Clinical characteristics

We retrospectively collected the demographic and clinical characteristics of all patients including age at breast cancer surgery and EGD, duration between surgery and EGD, the use of hormone therapy, duration of hormone therapy, and history of chronic nonsteroidal anti-inflammatory drug (NSAID) and proton pump inhibitor (PPI) use (Table 1). Chronic hormone therapy including tamoxifen was defined as an intake of any kind of hormone agents for breast cancer for more than 3 months before EGD. The duration of hormone therapy was defined as the interval between when patients began any hormone agents to the time of EGD. Hormone agents used in this study population were tamoxifen (20 mg/day) and aromatase-inhibiting agents (1 mg/day of anastrozole, 25 mg/day of exemestane, or 2.5 mg/day of letrozole).

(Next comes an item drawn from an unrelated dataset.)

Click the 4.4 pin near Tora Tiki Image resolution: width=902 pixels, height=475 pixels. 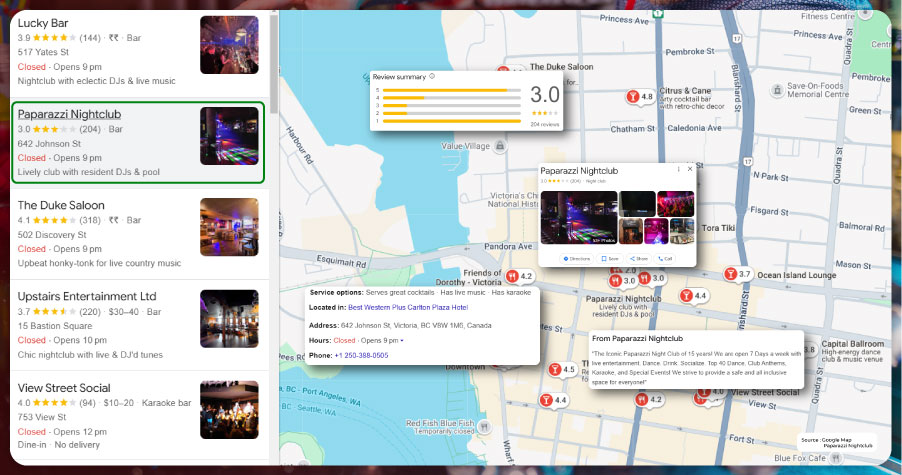pos(686,295)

Chronic NSAID and PPI use was regarded as their intake for more than 3 months during the period between breast cancer surgery and EGD. The most common NSAID used was 100 mg/day of aspirin and the most common PPI was 20 or 40 mg/day of esomeprazole.

Table 1.

Clinical and histological characteristics of the study population and biopsy samples

Patients (n = 433)
 Female (%) 433 (100)
 Age at operation for breast cancer (years)a 52.9 ± 9.3 [24–80]
 Age at EGD (years)a 56.2 ± 9.1 [28–82]
 Duration of hormone therapy (months)a,b 28.8 ± 19.7 [3.0–72.0]
 Hormone therapy for breast cancer (%)
  Tamoxifen 179 (41.3)
  Other hormone therapeutic agentsc 111 (25.6)
  No hormone therapy 143 (33.0)
 Chronic NSAIDs use (%) 51 (11.8)
 Chronic PPI use (%) 74 (17.1)
 Biopsy site (%)
  Corpus only 178 (41.1)
  Antrum only 176 (40.6)
  Both corpus and antrum 79 (18.2)
Biopsy samples (n=512)
H. pylori positivity (%) 169 (33.0)
 Inflammation (%)
  None 11 (2.1)
  Mild 368 (71.9)
  Moderate 129 (25.2)
  Severe 4 (0.8)
 Presence of intestinal metaplasia (%) 147 (28.7)

EGD, endoscopic gastroduodenoscopy; NSAIDs, non-steroidal anti-inflammatory drugs; PPI, proton-pump inhibitor;

a

Mean ± standard deviation [range]

b

This was defined as the total period when patients had taken any hormone therapeutic agents before the time of EGD.

c

Aromatase-inhibiting agents (anastrozole, exemestane, or letrozole).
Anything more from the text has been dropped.